Task description: Once you reach the line containing "Screen dimensions: 1080x519", reproduce it and every later line exactly, through the end of the data.

[Stored records]
_ _ _ _ _ _ _
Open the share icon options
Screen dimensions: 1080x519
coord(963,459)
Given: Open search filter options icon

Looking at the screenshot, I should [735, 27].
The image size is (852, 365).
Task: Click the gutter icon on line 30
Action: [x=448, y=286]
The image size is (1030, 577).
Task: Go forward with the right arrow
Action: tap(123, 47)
_ _ _ _ _ _ _
Answer box:
Screen dimensions: 1080x519
coord(963,459)
Given: Open search filter options icon

Looking at the screenshot, I should [735, 27].
The image size is (852, 365).
Task: Click the gutter icon on line 30
Action: [x=448, y=286]
The image size is (1030, 577).
Task: Go forward with the right arrow
Action: tap(123, 47)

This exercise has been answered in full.